はじめに、このランキングは、一定の募集物件数(両年ともに募集物件数200件以上)を持つ東京23区の主要駅を対象とし、募集物件の床面積(専有面積)の増減による影響を排除した「25平米換算ベースの家賃相場」で集計を行った。これにより、一部の物件供給の偏りに左右されない、各エリアの純粋な賃料単価傾向および上昇度を算出している。

2026年度の東京23区の単身者向け「家賃相場上昇駅」ランキング、第1位に輝いたのは「西新宿五丁目」駅(新宿区)だった。 上昇率 129.1%(+32,334円)。
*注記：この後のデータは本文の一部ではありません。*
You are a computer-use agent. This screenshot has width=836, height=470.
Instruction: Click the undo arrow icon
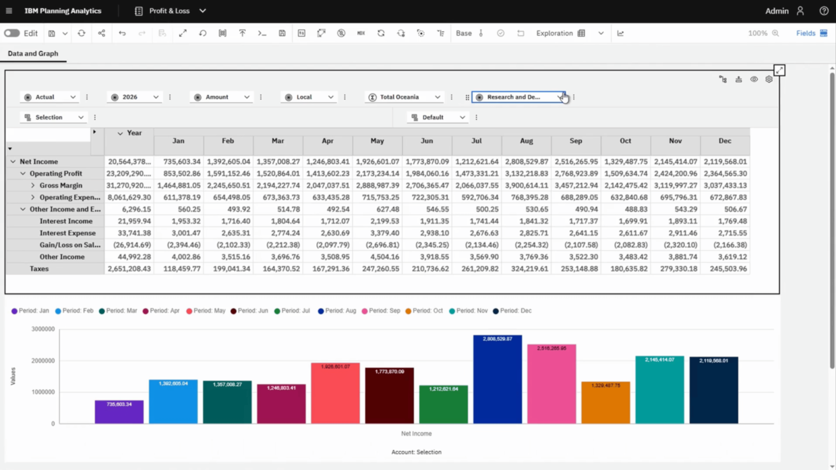[x=122, y=33]
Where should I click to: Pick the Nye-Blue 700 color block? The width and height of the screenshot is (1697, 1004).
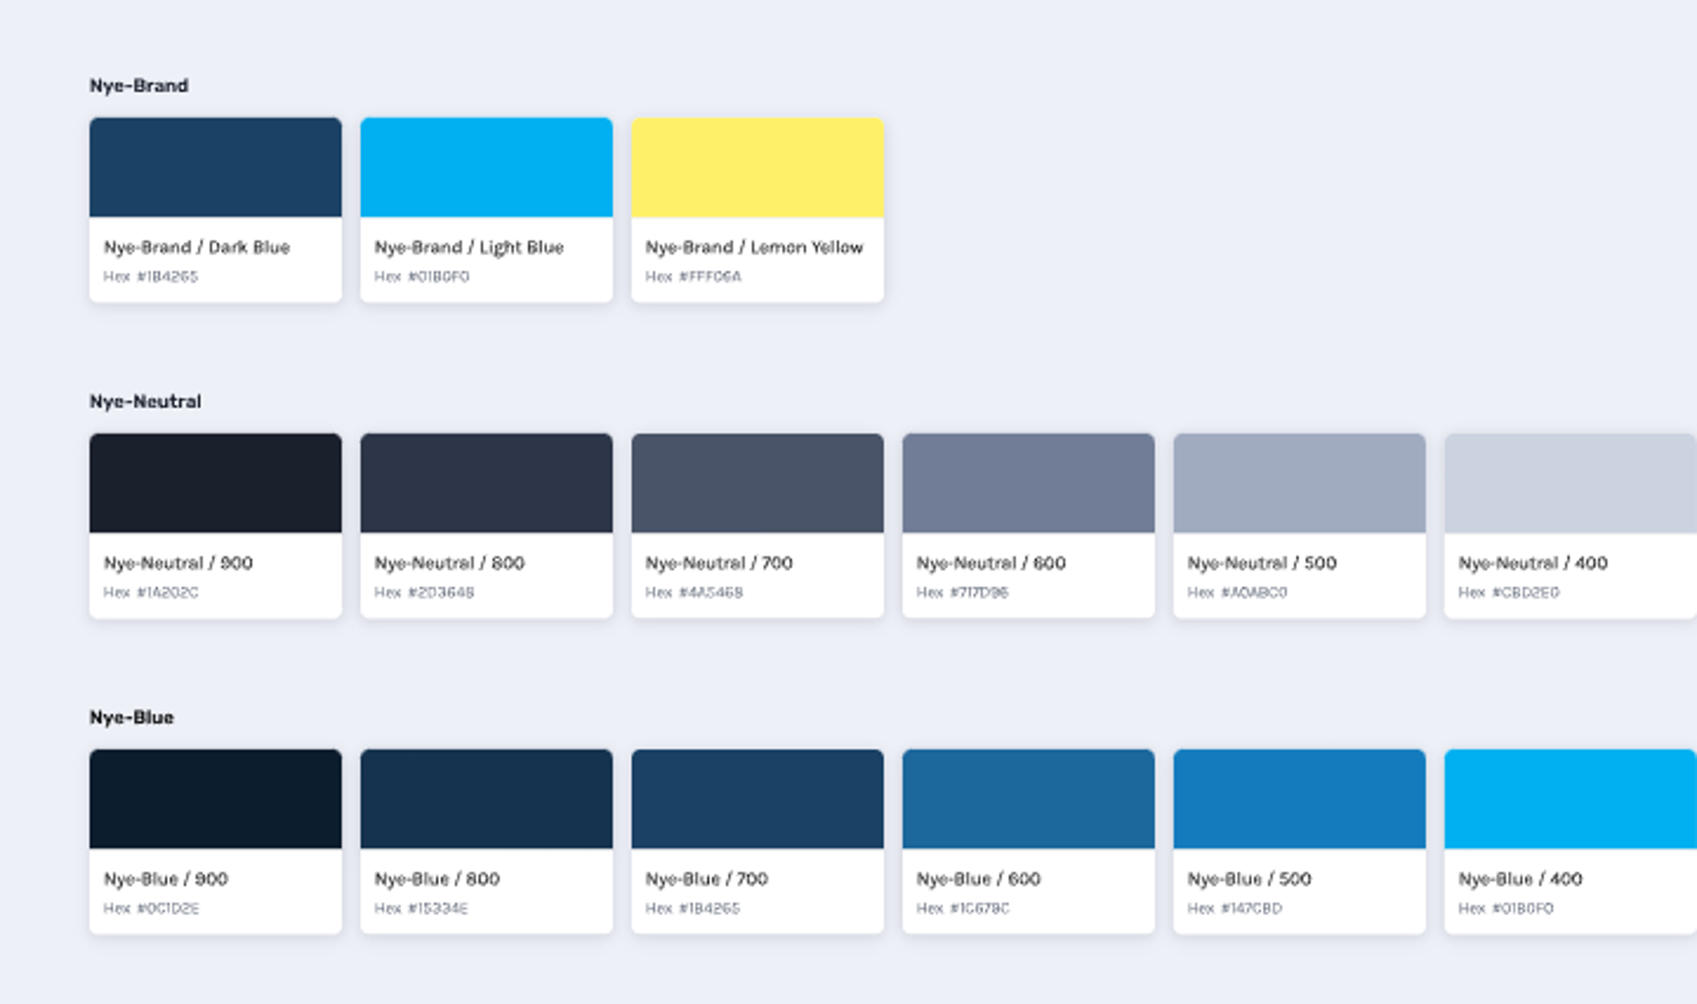757,798
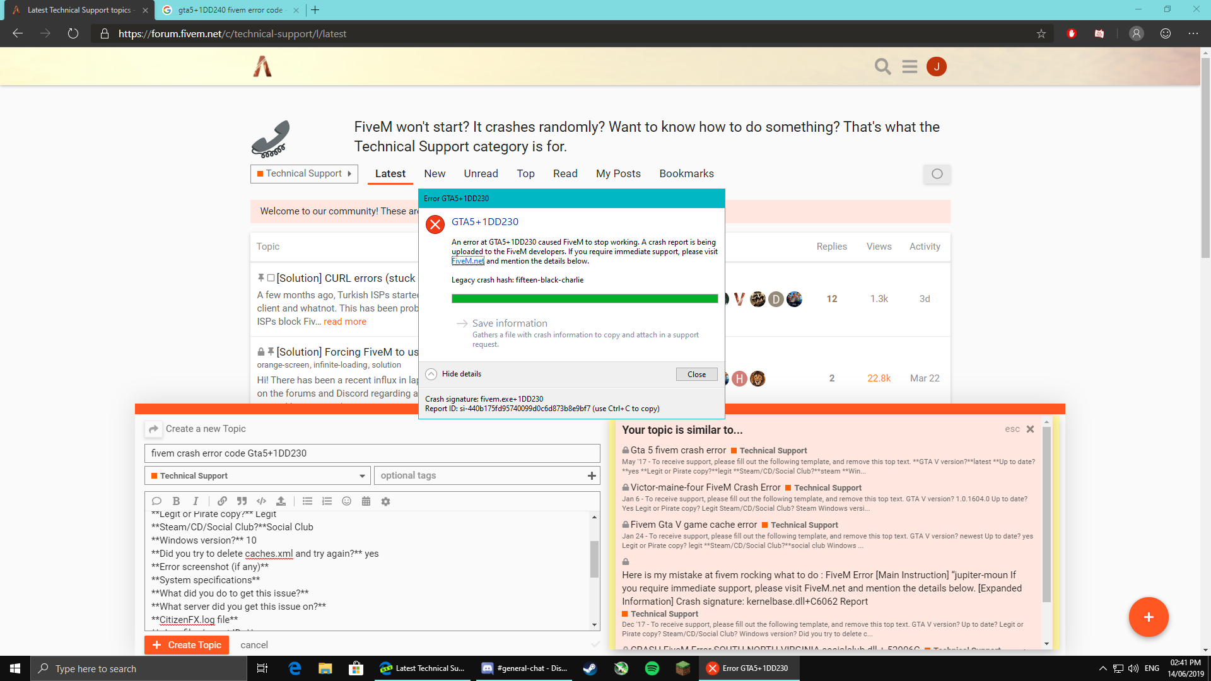Insert a hyperlink using link icon
Screen dimensions: 1211x681
click(x=222, y=501)
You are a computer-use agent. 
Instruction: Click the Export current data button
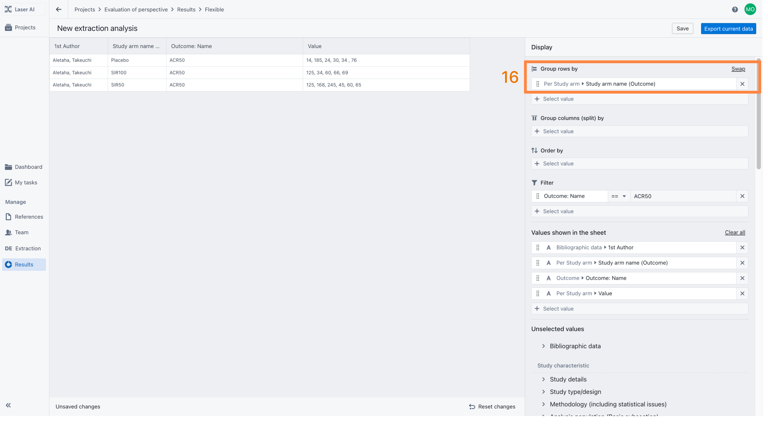pos(728,29)
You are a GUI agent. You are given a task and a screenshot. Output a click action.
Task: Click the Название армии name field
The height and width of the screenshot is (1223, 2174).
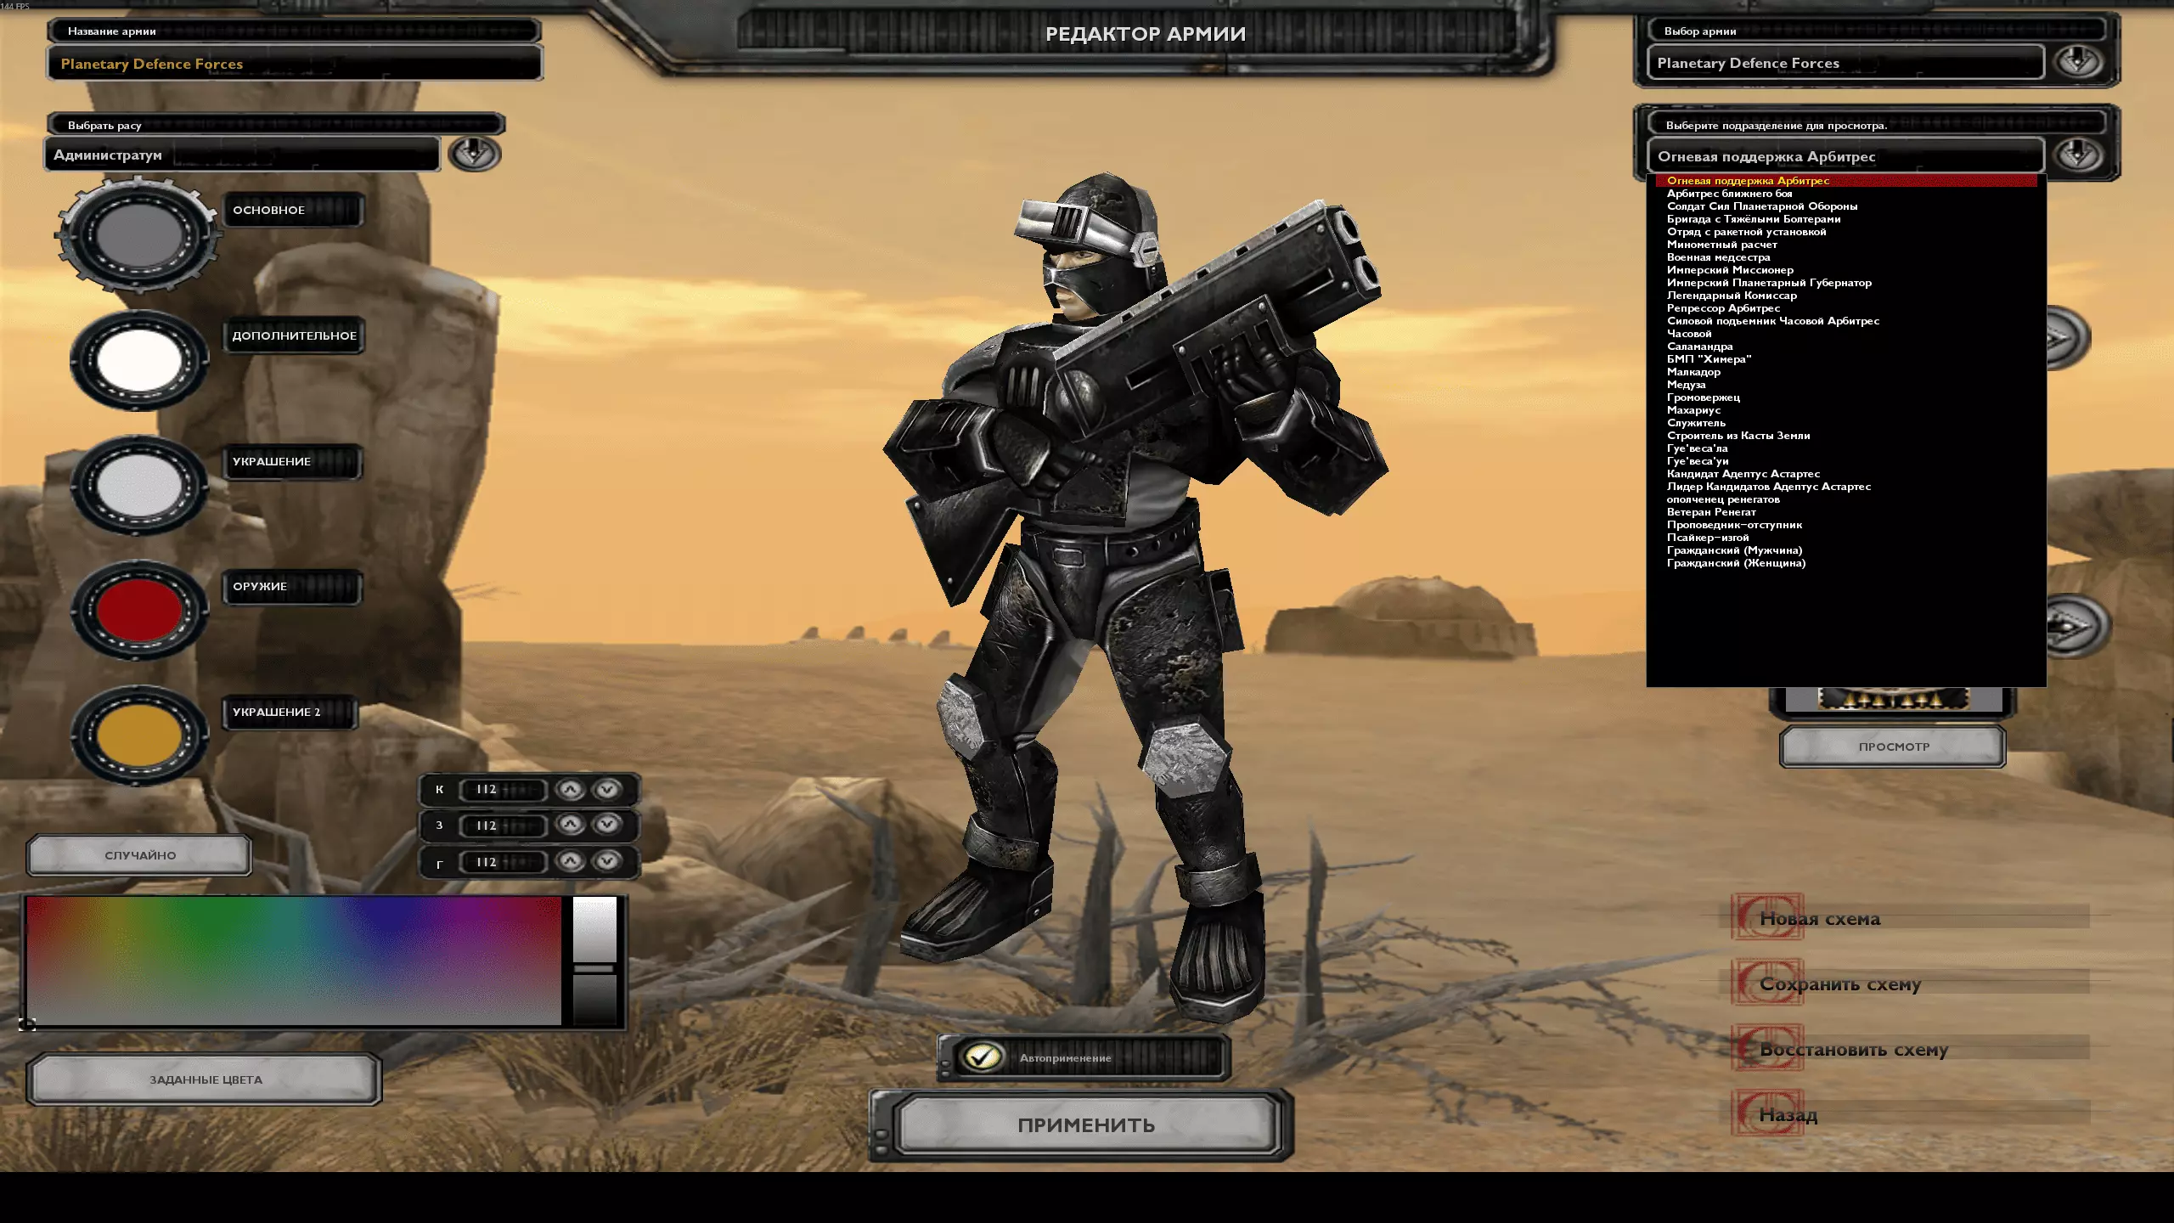point(295,64)
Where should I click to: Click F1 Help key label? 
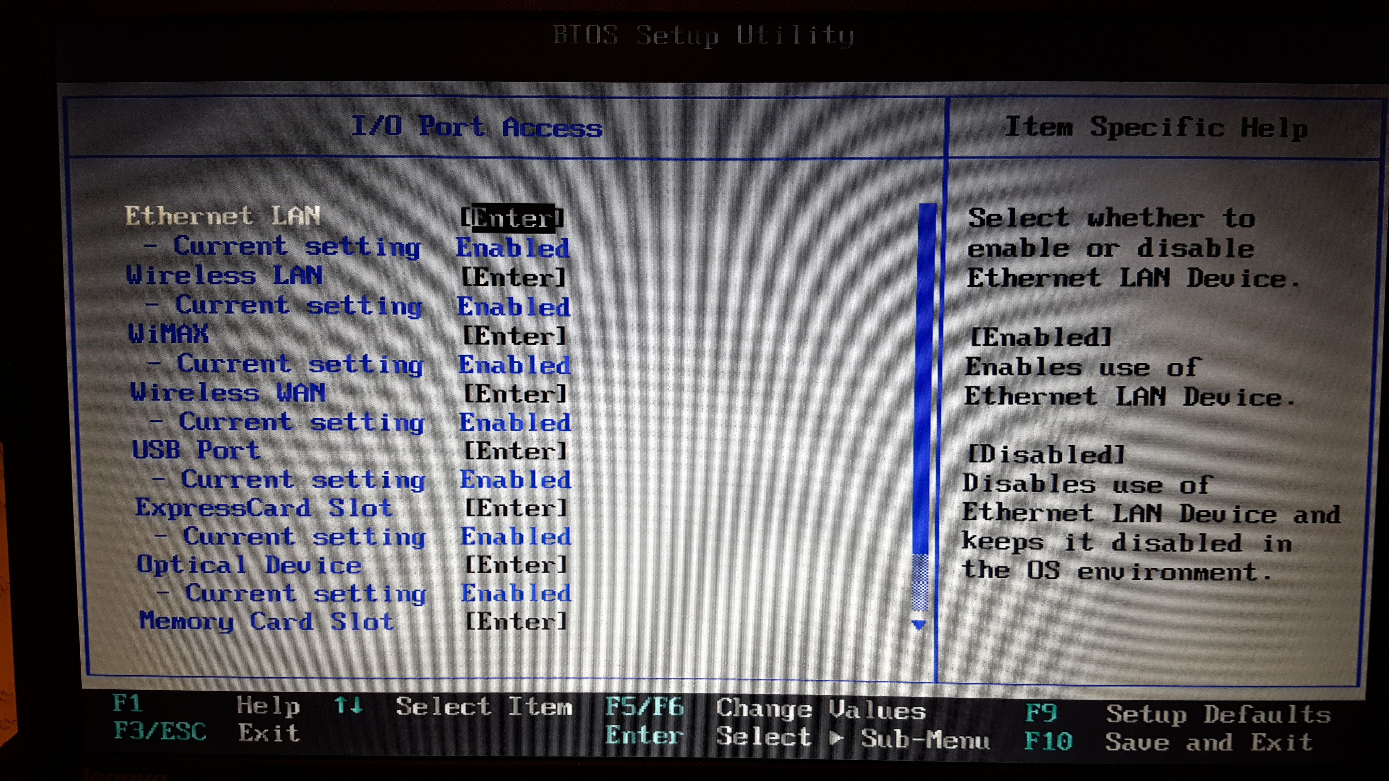coord(128,703)
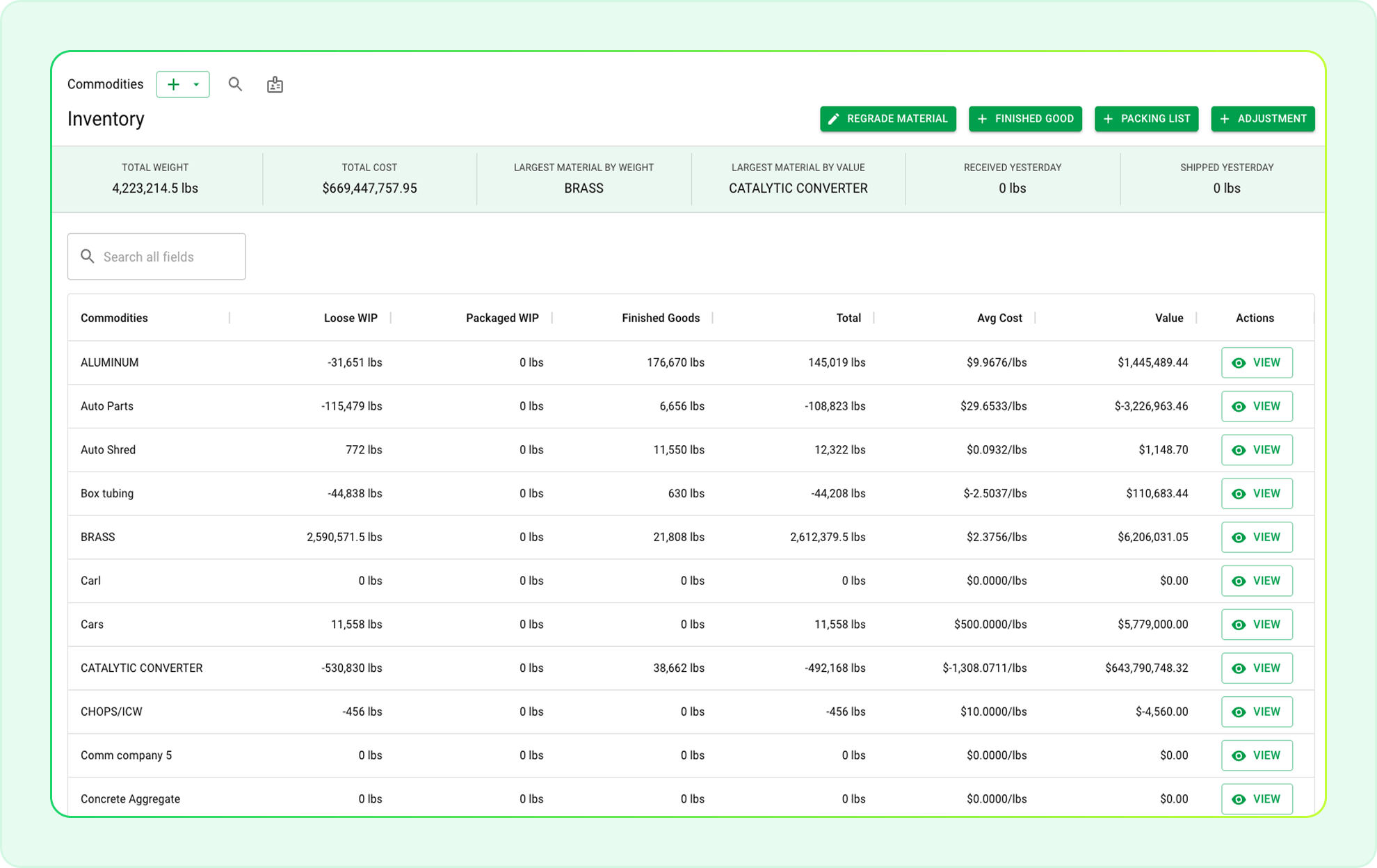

「西新宿五丁目」は、都庁や新宿駅への圧倒的な交通利便性を誇る職住近接エリア。従来から高い家賃水準だったが、利便性を最優先する単身層の需要が一層集中し、25平米の標準換算ベースでの月額上昇額は3万円を超え、平均14万円台という極めて高い水準に達した。

次いで、2位に「中野新橋」駅、3位に「中野富士見町」駅が続いた。どちらも中野区で、上昇率は約128%。東京メトロ丸ノ内線(方南町支線)の隣り合う2駅がそろって顕著な上昇を見せた。

特に「中野新橋」駅は、25平米の標準換算ベースで月額3万803円アップを記録。新宿至近ながら落ち着いた住環境を持つ同エリアが、単身層の人気スポットとして急激に相場を押し上げている状況がうかがえる。

そのほか、4位「西日暮里」駅、5位「上井草」駅、6位「田端」駅、7位「雑色」駅が続いている。
8位には丸ノ内線・大江戸線が利用可能で、住環境の良さからも根強い支持を得る文京区の「本郷三丁目」駅がランクイン。単身層の需要集中により、25平米換算の相場は13万円台後半という高い水準に達している。

9位は「上石神井」、10位は「地下鉄成増」駅が選ばれた。

東京23区では、単身者向けの家賃上昇が続いている。今回のランキングでは、西新宿五丁目や中野新橋など、都心へのアクセスに優れた駅で家賃が大きく上昇した。物件価格の高騰で住宅購入のハードルが上がる中、賃貸市場にも需要が流入していることが背景にあると考えられる。